Penerapan PSSB Kota Palembang Harusnya Libatkan RT/RW, Dinilai Hanya Formalitas

* Rompi Pelanggar PSBB juga Dinilai Tak Bermanfaat

Securitynews.co.id, PALEMBANG- Sejumlah daerah telah menerapkan Pembatasan Sosial Berskala Besar (PSBB) untuk percepatan antisipasi penyebaran dan penanganan virus Covid-19. Terkhususnya di Kota Palembang, Provinsi Sumatera Selatan.

Namun apakah penerapan PSBB di Kota Palembang sudah maksimal untuk mencapai tujuan menangani Covid-19?

Terkait hal tersebut membuat Rudianto Widodo selaku Presiden Mahasiswa UIN Raden Fatah 2019 yang juga Ketua Umum Forsuma (Forum Suara Mahasiswa) Sumsel angkat bicara.

Widodo menuturkan, Pemerintah Kota Palembang perlu mengevaluasi penerapan PSBB termasuk memaksimalkan pengalokasian anggaran harus tepat dengan fungsi dan tujuan untuk memberantas Covid-19 di Kota Palembang. Serta mempertimbangkan pentingnya deteksi dini Covid-19 dengan tes swab masif dan karantina wilayah secara ketat.

Pemuda kelahiran Palembang itu juga menambahkan, kebijakan Penerapan PSBB ternilai bohong dan sia-sia tanpa adanya Karantina Wilayah secara ketat yang disertakan Deteksi Covid-19 dengan test swab secara masif. ”Ketika hal itu tidak dilaksanakan dalam penerapan PSBB di Kota Palembang, maka upaya Pemerintah Kota ternilai hanya sebagai formalitas saja. Pemerintah harus lebih gencar lagi melakukan edukasi dan sosialisasi kepada masyarakat agar menerapkan PSBB atau setiap kebijakan lainnya. Bisa melibatkan RT/RW yang bersentuhan langsung dengan masyarakat. Pemerintah Kota juga harus mempertimbangkan dalam memaksimalkan pengalokasian anggaran Penanganan Covid-19 dan jangan mengeluarkan anggaran untuk suatu hal yang dianggap pemborosan dan tidak terlalu penting, misalnya Rompi Pelanggar PSBB. Rompi itu fungsinya apa? Apakah untuk membuat malu Pelanggar PSBB? tentu itu sangat tidak dibenarkan. Jikalau Rompi itu dicetak dengan jumlah yang banyak, maka itu akan tercipta pemborosan anggaran. Sebaliknya kalau Rompi itu dicetak dengan jumlah yang sedikit, maka itu justru rentan membuat percepatan penularan penyakit terutama Covid-19, karena Rompi tersebut akan dipakai secara bergantian dari badan satu ke badan yang lainnya.
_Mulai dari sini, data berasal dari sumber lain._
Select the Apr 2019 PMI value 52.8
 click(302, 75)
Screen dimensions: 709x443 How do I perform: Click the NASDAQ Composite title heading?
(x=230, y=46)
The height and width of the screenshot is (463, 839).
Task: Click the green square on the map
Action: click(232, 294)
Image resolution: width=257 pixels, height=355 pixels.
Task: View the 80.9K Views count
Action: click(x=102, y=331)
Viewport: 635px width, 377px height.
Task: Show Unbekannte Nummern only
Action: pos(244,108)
Saat Palembang sudah tidak PSBB lagi, rompi itu akan dikemanakan, diapakan, dan fungsinya apa. Lalu mana nilai manfaat dari Rompi itu?” tegas Pemuda yang biasa disapa Dodo itu.

Sekelas Walikota Palembang harus cerdas, tanggap dan serius dalam memberi kebijakan solusi menangani Covid-19 di Kota Palembang. Walikota harus lebih welcome dan terbuka terhadap semua unsur masyarakat di Kota Palembang, saran dan masukan dari publik mohon dengarkan. Analisis dan telaah, lalu diterima kalau itu dinilai baik untuk membantu percepatan penanganan Covid-19. Jangan sampai Walikota bertikai dengan pola pikirnya sendiri dan menutup ruang aspirasi dari publik. Pemerintah jangan menutup telinga untuk jeritan masyarakat di bawah, lalu membuka telinga yang besar untuk masukan dari Pemprov ataupun Pusat yang belum tentu mereka itu paham dengan kondisi Kota Palembang saat ini. Jangan hanya ikut memeriahkan Khazanah Viralisasi dari Pemerintah Provinsi dan Pusat, contohnya ketika Presiden melontarkan kebijakan ‘New Normal’, lalu langsung disambut oleh Gubernur, lalu Walikota langsung mengiyakan tanpa mempertimbangkan segala hal nya. Itu sangat bahaya dan miris sekali. Penanganan Covid-19 ini sangat sensitif, salah langkah akan menjadi fatal,” pungkasnya.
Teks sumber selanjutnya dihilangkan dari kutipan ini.